• Work instruction:
Please restate the records that follow exactly, skipping their images.

[Stored data]
◇ ◇ ◇ ◇

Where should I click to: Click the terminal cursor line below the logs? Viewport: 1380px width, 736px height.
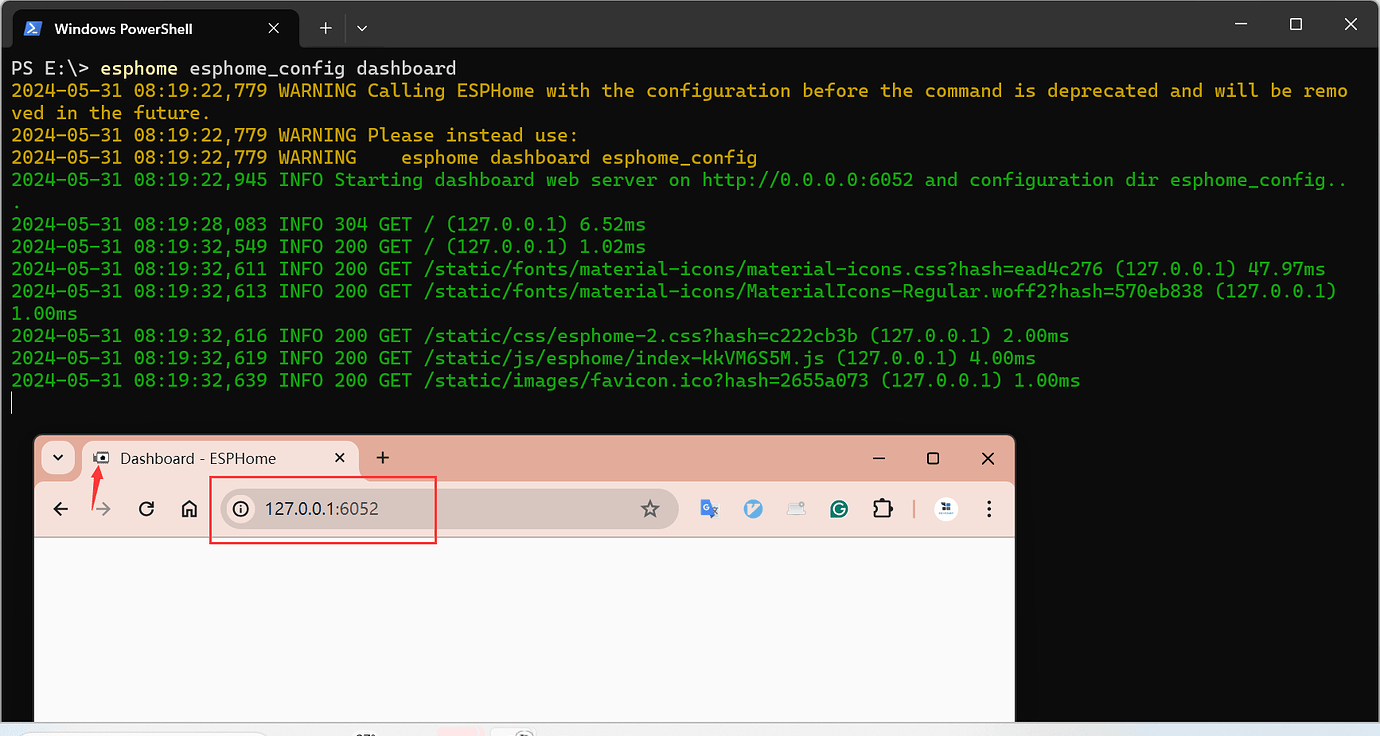[x=12, y=402]
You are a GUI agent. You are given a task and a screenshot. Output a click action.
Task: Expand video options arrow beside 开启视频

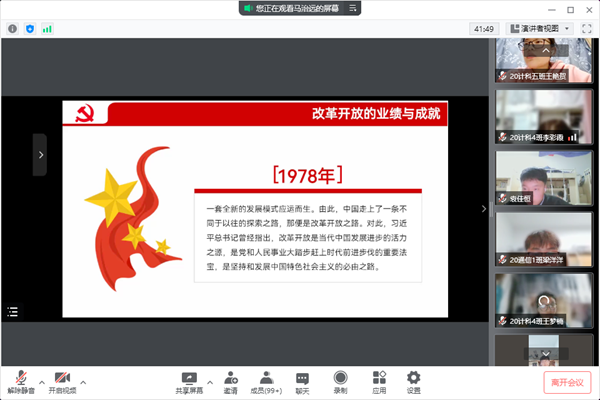point(83,381)
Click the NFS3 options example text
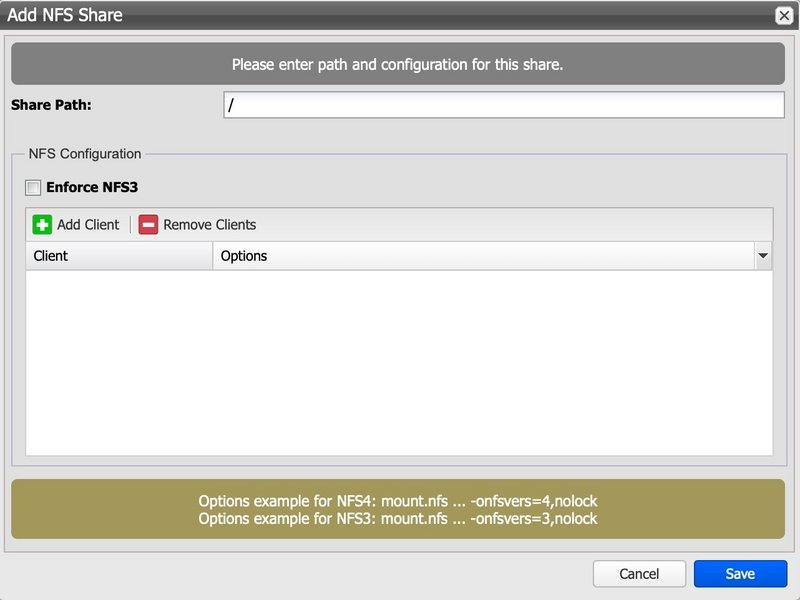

◇ ◇ ◇ ◇

• Written solution:
Where should I click to: Click the terminal cursor line below the logs? Viewport: 1380px width, 736px height.
[x=12, y=402]
You are a GUI agent. You are given a task and a screenshot. Output a click action.
Task: Expand video options arrow beside 开启视频

point(83,381)
Click the NFS3 options example text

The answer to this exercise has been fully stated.